International Humanitarian Law: The Law of Armed Conflict


Global issues on the legality of the Israeli occupation and control of the territories seized in the 1967 war, specifically Gaza, East Jerusalem and the West Bank , the annexation of Crimea by Russia and the seemingly wanton killing of civilians and destruction of hospital in Raqqa by the Syrian and Russian military demand an appreciation and invocation of international humanitarian law to counter such barbarity. The realm of international law comprising of international humanitarian law ‘grew out of centuries of primarily customary law.’ (Alston, p.70). Such customs were the historical result of multilateral declarations and treaties of sovereign states governing the rules for waging war and treatment of civilians. Issues pertaining to the ‘protection of wounded combatants, prisoners of war, civilian populations and medical and religious personnel’ are regulated by the four Geneva Conventions and its two protocols. For insrance, Protocol I ,171 parties and Protocol II, 166 parties ‘constitute the principal contemporary regulation of jus in bello: of how war is to be fought. These treaties, together with the Hague Conventions, underpin ‘the ideal of reducing human suffering’ by laying down:
‘broad standards like proportionality in choosing military means or like the avoidance of  unnecessary suffering …employed to draw the line.’ ( Alston, p. 70)

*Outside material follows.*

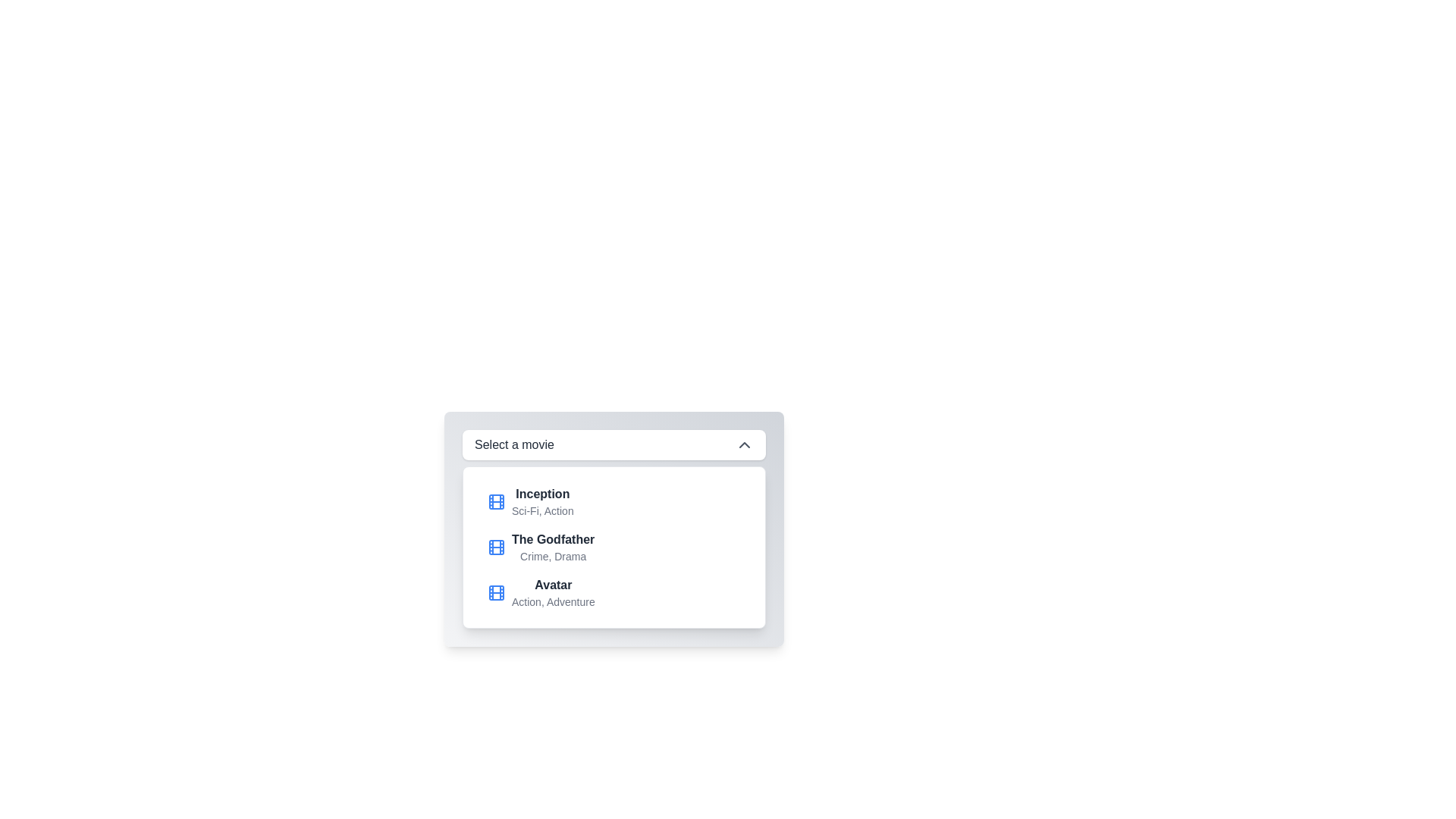 Image resolution: width=1456 pixels, height=819 pixels. What do you see at coordinates (496, 547) in the screenshot?
I see `the decorative icon representing the movie 'The Godfather', which is positioned to the left of the text 'The GodfatherCrime, Drama' in the movie options list` at bounding box center [496, 547].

The Israeli Defence Force’s purported use of lethal force in the Gaza Strip since March 30th 2018 against Palestinian demonstrators who posed no imminent threat to life may amount to war crimes.’ ( Human Rights Watch 2018). Over a 100 Palestinians were killed by Israeli snipers and thousands were wounded with live ammunition while 4 Israeli soldiers were wounded according to the Human Rights Watch.  Israel’s claim that most of those who were shot by the IDF belonged to Hamas or supported the organisation is unsupported by witnesses interviewed by the Human Rights Watch.
 ‘Human Rights Watch interviewed Abd el-Rahman Abu Qamar, a 14-year-old boy, at his bedside at al-Shifa hospital on May 17. He said he was running away from teargas and shooting and was about 200 meters from the fences east of Gaza City when he was shot in the leg at about 2 p.m. on May 14. His brother, Malek, 18, who went with his brother to the demonstration, said they were in a large group “chanting for Jerusalem.” Malek said Israeli forces fired on the group and he hit the ground to avoid the bullets, and then saw a paramedic and a civil defense worker evacuating Abd el-Rahman.’ ( Human Rights Watch 2018)
Are the Palestinians in Gaza protected by the Geneva Convention? Consider whether the Israeli government’s argument that they had acted only in self-defence to prevent a breach of the Gaza fence was justifiable. Was Hamas making use of Palestinians as human shields to further violence against Israel?
Israel: Apparent War Crimes in Gaza, Human Rights Watch, June 13, 2018.